Mais ici, on n’a pas du tout les mêmes chiffres ! Christian a été obligé de faire comme ça, avec un taux de remplissage des réanimations de 123 %, un taux de positivité de 10 % et une incidence entre 600 et 700. Chez nous, il faut contrôler de façon très stricte tous les lieux de regroupement.

Lesquels ?

Tous les lieux de regroupement naturels. Il suffit de voir ce qu’il s’est passé le week-end dernier. Sur le Vieux-Port, personne ne portait le masque.
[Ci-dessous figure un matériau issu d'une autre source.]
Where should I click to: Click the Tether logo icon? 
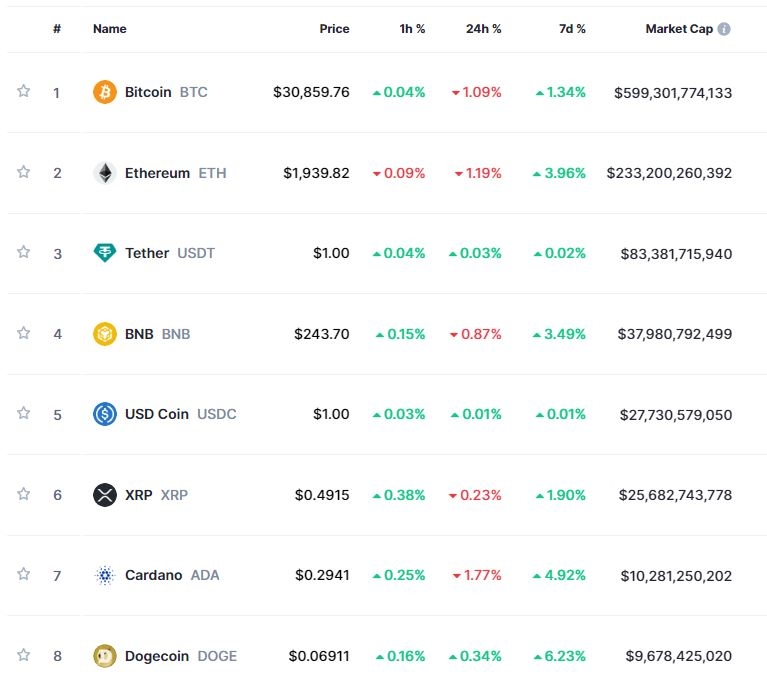(105, 253)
Donc il faut des contrôles pour faire en sorte que la distanciation et les gestes barrières soient respectés ! Avec le maire de Marseille, nous avons une concordance absolue sur le sujet.

Donc vous vous opposez à ce que les préfets prennent de nouvelles restrictions ?

Je suis contre, et ça, je l’ai dit depuis le début. Je pense qu’il faut apprendre à vivre avec la maladie, en se donnant les moyens pour cela, comme n’importe quel malade. Donc il faut des contrôles, et aussi des expérimentations, comme ouvrir les terrasses comme cela se fait en Italie.